> [Estratto]:

#####

Percorsi di formazione... Ecco, l’impressione è che Forza Italia sia ancora molto partito azienda.
«Sono anni che lo sento dire. Vede, non sono mai stato a capo di un partito azienda,ma di persone provenienti dal mondo del lavoro, dell’impresa, dell’università, manager... Non ho dato vita 20 anni fa ad un partito di professionisti della politica».
Però 20 anni fa eravate partiti col mito del «partito leggero», modello che alla fine non ha portato a radicarvi granché sul territorio.
«Non è così ovunque, io ho la conferma di un buon radicamento. Però ho dato via ad un piano fantascientifico che parte proprio dal rapporto con la gente, da un assoluto radicamento sul territorio».
In che modo?
«Vede, metà degli italiani dichiara di non voler votare, e una piccola parte dichiara di voler mettere scheda bianca nell’urna. Persone amareggiate, deluse, disgustate da questa politica, e rassegnate. Pensiamo agli elettori di Grillo, secondo un nostro sondaggio il 46% è fatto di gente che si deve sfogare, che ha una rabbia dentro: una reazione all’attuale situazione di crisi, di gente senza lavoro. E vorrei ricordare che nel 2011 col mio governo la disoccupazione era all’11%: dopo tre esecutivi non eletti dal popolo, di sinistra e che si sono adeguati alle politiche europee a guida teutonica, siamo al 13».
Ma il progetto in cosa consiste?
«È basato sul modello delle comunità americane, che esiste da decenni: faremo sorgere 12 mila comunità in Italia, ognuna con una media di cinquemila persone».
Con quali scopi?
«Volontariato, stare accanto a chi soffre, lavorare per le vittime della giustizia: lo sa che un partito che avesse come solo obiettivo la riforma della giustizia otterrebbe tra il 18 e il 21%?».
Ma è un nuovo modello di organizzazione di Forza Italia?
«Dei club Forza Silvio, un’altra cosa rispetto a Forza Italia: riguarda la gente e arriva prima del partito. Abbiamo un anno e mezzo per lavorarci. Tra le altre cose, indicheranno due persone per club delegate a controllare le elezioni: nelle ultime ci sono stati sottratti un milione e 600 mila voti. Se poi riuscissimo a convincere un moderato su 10 tra quelli che non vogliono più votare a farlo per noi, sarebbero altri due milioni e 400 mila. Se faccio la somma sono quattro milioni di voti in più per noi: avremmo una maggioranza per cambiare l’assetto istituzionale dell’Italia e procedere a riforme fondamentali: burocrazia, fisco e giustizia».
Mi scusi, ma tra i moderati insoddisfatti c’è anche il suo elettorato.
«Credo che una parte ci sia, ma deve prendere atto del fatto che non avevamo le mani libere: i cittadini non ci avevano dato un voto che ci consentisse di operare senza le pressioni degli altri partiti. E devono anche pensare che siamo stati mandati a casa con un colpo di Stato, fallito nel 2010 e riuscito nel 2011: ma gli italiani paragonino come si stava allora e come si sta adesso. Con un doppio rischio, la sinistra e i 5 Stelle».

#####

> [Dati forniti]:

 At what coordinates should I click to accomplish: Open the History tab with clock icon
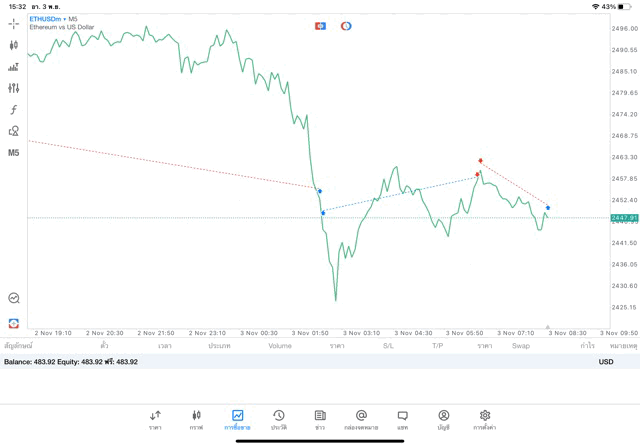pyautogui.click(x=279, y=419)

#####

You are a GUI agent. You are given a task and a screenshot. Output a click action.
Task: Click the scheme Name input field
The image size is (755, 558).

#####

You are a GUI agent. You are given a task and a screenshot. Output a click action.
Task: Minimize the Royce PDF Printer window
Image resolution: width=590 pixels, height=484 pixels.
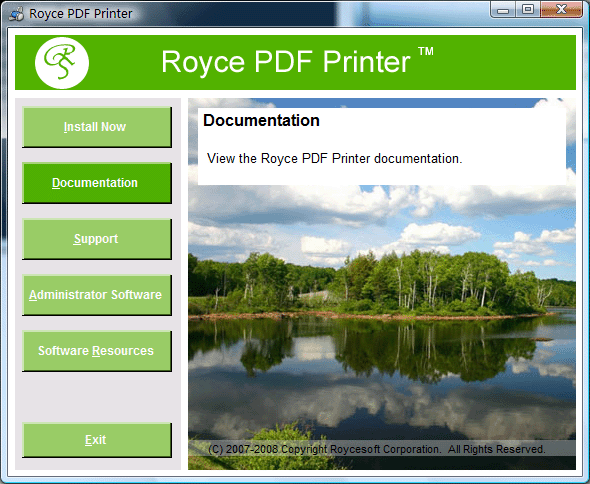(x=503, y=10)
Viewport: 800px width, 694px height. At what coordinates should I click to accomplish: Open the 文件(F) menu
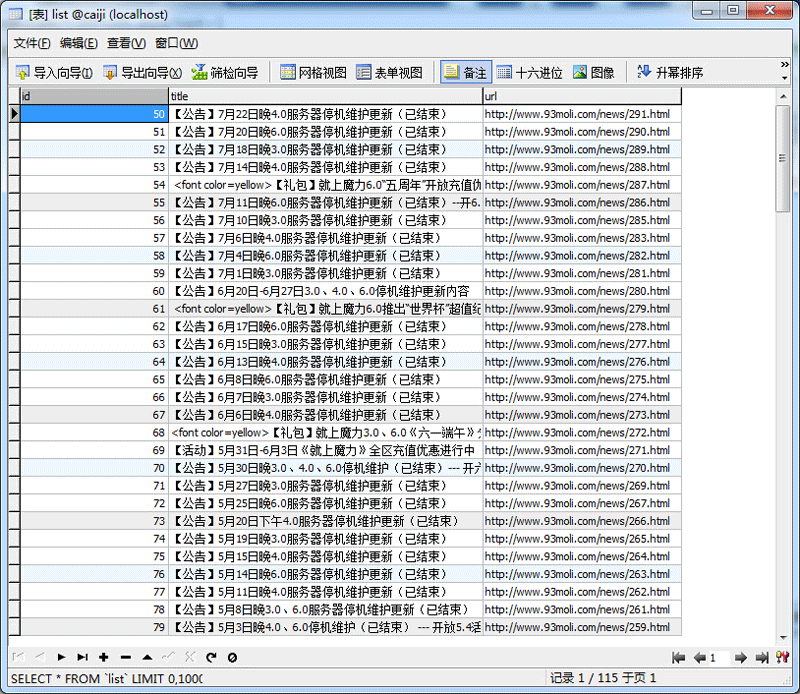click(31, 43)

#####

> [Lavoro richiesto]:
(1) Riporta fedelmente il passo dell'estratto che va da "In che modo?" fino a "in cosa consiste?".
(2) Secondo l'estratto, quante comunità si intende far sorgere in Italia?

> [Risposte]:
(1)
In che modo?
«Vede, metà degli italiani dichiara di non voler votare, e una piccola parte dichiara di voler mettere scheda bianca nell’urna. Persone amareggiate, deluse, disgustate da questa politica, e rassegnate. Pensiamo agli elettori di Grillo, secondo un nostro sondaggio il 46% è fatto di gente che si deve sfogare, che ha una rabbia dentro: una reazione all’attuale situazione di crisi, di gente senza lavoro. E vorrei ricordare che nel 2011 col mio governo la disoccupazione era all’11%: dopo tre esecutivi non eletti dal popolo, di sinistra e che si sono adeguati alle politiche europee a guida teutonica, siamo al 13».
Ma il progetto in cosa consiste?

(2) 12 mila comunità.